Pharmacy students at the University of Findlay have been continuing their education, while helping in the fight against the coronavirus at the same time.

The university’s pharmacy is a compounding pharmacy, meaning it has the ability to make drugs on site. After faculty learned there was a need for this product, the students have been at work making hand sanitizer to be distributed to local health care professionals.

Debra Parker, dean of the UF College of Pharmacy, said students have learned to make hand sanitizer before, but this time they are gaining “a new respect” for how important it can be.

“It’s been humbling, to them, and gratifying” to feel they have a way to contribute, she said.

The university noted that Blanchard Valley Health System has reached out to the community seeking donations of supplies including new N95 respirators, surgical masks, protective glasses and goggles, face shields, disinfecting wipes, digital thermometers or Tempa-dots and hand sanitizer.

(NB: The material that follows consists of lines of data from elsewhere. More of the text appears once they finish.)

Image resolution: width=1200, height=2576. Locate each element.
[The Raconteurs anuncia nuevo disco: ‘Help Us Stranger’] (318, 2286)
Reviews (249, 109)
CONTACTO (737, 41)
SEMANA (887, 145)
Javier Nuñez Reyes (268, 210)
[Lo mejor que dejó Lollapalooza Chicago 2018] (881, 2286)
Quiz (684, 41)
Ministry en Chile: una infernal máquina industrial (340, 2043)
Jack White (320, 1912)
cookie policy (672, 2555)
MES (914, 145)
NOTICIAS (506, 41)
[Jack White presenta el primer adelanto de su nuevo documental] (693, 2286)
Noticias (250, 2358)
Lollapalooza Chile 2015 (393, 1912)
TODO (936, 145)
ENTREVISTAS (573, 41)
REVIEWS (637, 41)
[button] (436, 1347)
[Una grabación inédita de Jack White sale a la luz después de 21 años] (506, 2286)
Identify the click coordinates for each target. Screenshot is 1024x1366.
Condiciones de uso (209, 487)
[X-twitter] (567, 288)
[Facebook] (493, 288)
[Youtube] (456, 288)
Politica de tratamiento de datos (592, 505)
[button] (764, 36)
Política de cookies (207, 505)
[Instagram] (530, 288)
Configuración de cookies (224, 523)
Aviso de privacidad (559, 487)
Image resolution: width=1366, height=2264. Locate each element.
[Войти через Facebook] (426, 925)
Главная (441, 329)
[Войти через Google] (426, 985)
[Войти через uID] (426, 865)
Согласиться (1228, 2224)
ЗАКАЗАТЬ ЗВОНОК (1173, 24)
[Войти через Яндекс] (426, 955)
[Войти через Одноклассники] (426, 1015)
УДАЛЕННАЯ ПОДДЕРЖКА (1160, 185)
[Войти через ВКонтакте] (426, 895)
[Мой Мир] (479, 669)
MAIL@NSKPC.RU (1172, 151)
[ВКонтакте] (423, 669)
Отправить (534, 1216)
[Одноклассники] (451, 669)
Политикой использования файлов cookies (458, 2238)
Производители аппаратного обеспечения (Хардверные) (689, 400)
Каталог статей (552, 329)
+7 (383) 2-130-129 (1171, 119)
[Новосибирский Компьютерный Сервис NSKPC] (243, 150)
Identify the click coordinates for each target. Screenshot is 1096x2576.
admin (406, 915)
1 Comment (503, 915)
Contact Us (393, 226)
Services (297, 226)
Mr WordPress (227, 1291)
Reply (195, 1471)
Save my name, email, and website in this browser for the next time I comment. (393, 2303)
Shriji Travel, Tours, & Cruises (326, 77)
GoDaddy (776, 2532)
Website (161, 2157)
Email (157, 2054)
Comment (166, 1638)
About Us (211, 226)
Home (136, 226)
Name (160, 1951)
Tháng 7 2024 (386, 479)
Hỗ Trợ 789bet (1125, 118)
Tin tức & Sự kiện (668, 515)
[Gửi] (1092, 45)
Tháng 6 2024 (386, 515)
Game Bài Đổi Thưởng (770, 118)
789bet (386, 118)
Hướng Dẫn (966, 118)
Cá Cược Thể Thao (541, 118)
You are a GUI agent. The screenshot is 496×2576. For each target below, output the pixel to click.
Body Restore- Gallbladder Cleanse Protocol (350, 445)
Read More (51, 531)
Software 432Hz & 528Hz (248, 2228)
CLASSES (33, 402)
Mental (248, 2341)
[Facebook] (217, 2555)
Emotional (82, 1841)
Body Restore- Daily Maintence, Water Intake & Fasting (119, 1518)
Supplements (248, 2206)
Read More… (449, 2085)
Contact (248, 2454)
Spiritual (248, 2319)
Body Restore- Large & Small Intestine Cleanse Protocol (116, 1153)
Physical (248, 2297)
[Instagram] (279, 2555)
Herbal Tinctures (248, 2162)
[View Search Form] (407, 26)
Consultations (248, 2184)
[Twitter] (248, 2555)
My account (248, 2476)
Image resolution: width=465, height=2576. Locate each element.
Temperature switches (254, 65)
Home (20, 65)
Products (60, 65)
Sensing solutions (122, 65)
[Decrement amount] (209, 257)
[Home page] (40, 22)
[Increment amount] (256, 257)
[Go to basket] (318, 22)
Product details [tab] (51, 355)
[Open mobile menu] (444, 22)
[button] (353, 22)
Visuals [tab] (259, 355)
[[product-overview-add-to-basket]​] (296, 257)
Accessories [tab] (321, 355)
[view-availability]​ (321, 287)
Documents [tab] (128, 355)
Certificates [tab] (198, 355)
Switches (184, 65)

With the obvious strain on resources, the U.S. Food and Drug Administration has made available “guidances to provide flexibility to help meet the demand for hand sanitizer,” states a university press release.

Tonya Dauterman said in the press release that students and faculty working on the hand sanitizer project are remaining compliant with guidelines set by Gov. Mike DeWine regarding social distancing and are following “the FDA and WHO (World Health Organization) guidelines to maximize the highest quality product made in a non-industry setting.” Dauterman is assistant professor of pharmacy practice, associate dean of external affairs and advocacy, and chair of experiential education.

Ingredients used in making hand sanitizer include a high concentration of isopropyl alcohol, glycerin, hydrogen peroxide and distilled water. The UF team measures and mixes the ingredients in proportion to FDA guidelines and then, after they are mixed, tests the mixture for the appropriate alcohol concentration with an alcohol hydrometer. Before distribution, the solution is left to stand for three days and reevaluated.

Parker said it’s “not a complicated formula,” but some ingredients are hard to obtain.

Some social media posts have advocated lay people making hand sanitizer at home with alcohol. But Parker said the difference is the UF team knows for certain where they’re getting the ingredients from, and they have the laboratory equipment to test it afterward to ensure it’s the right concentration of alcohol. It’s the alcohol that is the active ingredient that kills the virus, she said.

The hand sanitizer is being distributed first to Blanchard Valley Health System, with whatever is left going to community pharmacies and first responders, Parker said.

Parker said washing your hands with soap and water is considered the best way to kill the virus. However, if soap and water aren’t available, hand sanitizer is “the next best thing.”

The university has moved to online learning rather than face-to-face classes. But Parker said some pharmacy students live in the area, and agreed to join faculty in the hand sanitizer project. She stressed that it’s a small number of people who have come into the lab, and participants are “maintaining appropriate social distance.”